Hearts and Mobiles

This post was originally published on the Idealware Blog in March of 2010.

Are Microsoft and Apple using the mobile web to dictate how we use technology? And, if so, what does that mean for us?

Last week, John Herlihy, Google’s Chief of Sales, made a bold prediction:

“In three years time, desktops will be irrelevant.”

Herlihy’s argument was based on research indicating that, in Japan, more people now use smartphones for internet entertainment and research than desktops. It’s hard to dispute that the long predicted “year of the smartphone” has arrived in the U.S., with iPhones, Blackberries and Android devices hitting record sales figures, and Apple’s “magical” iPad leading a slue of mini-computing devices out of the gate.

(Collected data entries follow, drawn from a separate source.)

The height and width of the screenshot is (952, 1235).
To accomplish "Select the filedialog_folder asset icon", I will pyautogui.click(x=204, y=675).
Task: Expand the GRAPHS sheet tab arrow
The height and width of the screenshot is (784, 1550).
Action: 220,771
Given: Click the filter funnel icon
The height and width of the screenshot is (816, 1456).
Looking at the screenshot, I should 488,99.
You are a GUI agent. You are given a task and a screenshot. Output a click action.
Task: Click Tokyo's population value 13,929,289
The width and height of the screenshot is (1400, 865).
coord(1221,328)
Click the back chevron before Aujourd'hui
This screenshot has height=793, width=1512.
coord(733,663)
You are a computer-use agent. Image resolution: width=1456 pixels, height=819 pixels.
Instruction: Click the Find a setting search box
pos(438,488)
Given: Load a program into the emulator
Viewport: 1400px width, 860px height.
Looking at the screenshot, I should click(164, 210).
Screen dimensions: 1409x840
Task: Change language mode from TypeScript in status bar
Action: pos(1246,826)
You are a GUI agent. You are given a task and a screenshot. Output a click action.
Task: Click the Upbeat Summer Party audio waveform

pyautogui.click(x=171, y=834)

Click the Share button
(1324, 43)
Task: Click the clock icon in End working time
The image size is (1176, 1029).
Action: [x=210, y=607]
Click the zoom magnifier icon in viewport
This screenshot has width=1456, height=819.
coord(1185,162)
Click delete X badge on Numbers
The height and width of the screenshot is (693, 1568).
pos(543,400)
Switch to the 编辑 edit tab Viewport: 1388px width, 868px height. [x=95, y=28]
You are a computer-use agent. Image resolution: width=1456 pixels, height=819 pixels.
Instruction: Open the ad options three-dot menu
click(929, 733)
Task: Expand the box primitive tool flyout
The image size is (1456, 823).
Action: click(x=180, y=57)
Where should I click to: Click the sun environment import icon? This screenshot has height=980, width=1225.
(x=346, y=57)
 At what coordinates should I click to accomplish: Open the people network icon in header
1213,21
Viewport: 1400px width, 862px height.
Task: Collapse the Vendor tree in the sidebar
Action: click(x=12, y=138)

We’ve noted Apple’s belligerence in allowing applications on their mobile platform that don’t pass a fairly restrictive and controversial screening process. It’s disturbing that big corporations like Playboy get a pass from a broad “no nudity” policy on iPhone apps that a swimwear store doesn’t. But it’s more disturbing that competing technology providers, like Google and Opera, can’t get their call routing and web browsing applications approved either. It’s Apple’s world, and iPhone owners have to live in it (or play dodgeball with each upgrade on their jailbroken devices). And now Microsoft has announced their intention to play the same game. Windows Mobile 7, their “from the ground up” rewrite of their mobile OS, will have an app store, and you will not be able to install applications from anywhere else.

iPhone adherents tell me that the consistency and stability of Apple’s tightly-controlled platform is better than the potentially messy open platforms. You might get a virus. Or you might see nudity. And your experience will vary dramatically from phone to phone, as the telcos modify the user interface and sub in their own applications for the standard ones. There are plenty of industry experts defending Apple’s policies.

What they don’t crow about is the fact that, using the Apple and Microsoft devices, you are largely locked into DRM-only options for multimedia at their stores for buying digital content. They will make most of their smartphone profits on the media that they sell you (music, movies, ebooks), and they tightly control the the information and data flow, as well as the devices you play their content on. How comfortable are you with letting the major software manufacturers control not only what software you can install on your systems, but what kind of media is available to them, as well?

The latest reports on the iPad are that, in addition to not supporting Adobe’s popular Flash format, Google’s Picasa image management software won’t work as well. If you keep your photos with Google, you’d better quickly get them to an Apple-friendly storage service like Apple’s MobileMe or Flickr, and get ready to use iPhoto to manage them.

If your organization, has invested heavily in a vendor or product that Apple and/or Microsoft are crossing off their list, you face a dilemma. Can you just ignore the people using their popular products? Should you immediately redesign your Flash-heavy website with something that you hope Apple will continue to support? If your cause is controversial, are you going to be locked out of a strategic mobile market for advocacy and development because the nature of your work can’t get past the company censors?

I’m nervous to see a major computing trend like mobile computing arise with such disregard for the open nature of the internet that the companies releasing these devices pioneered and grew up in. And I’m concerned that there will be repercussions to moving to a model where single vendors are competing to be one stop hardware, software and content providers. It’s not likely that Apple, Microsoft, Amazon, Google or anyone else is really qualified to determine what each of us want and don’t want to read, watch and listen to. And it’s frightening to think that the future of our media consumption might be tied to their idiosyncratic and/or profit-driven choices.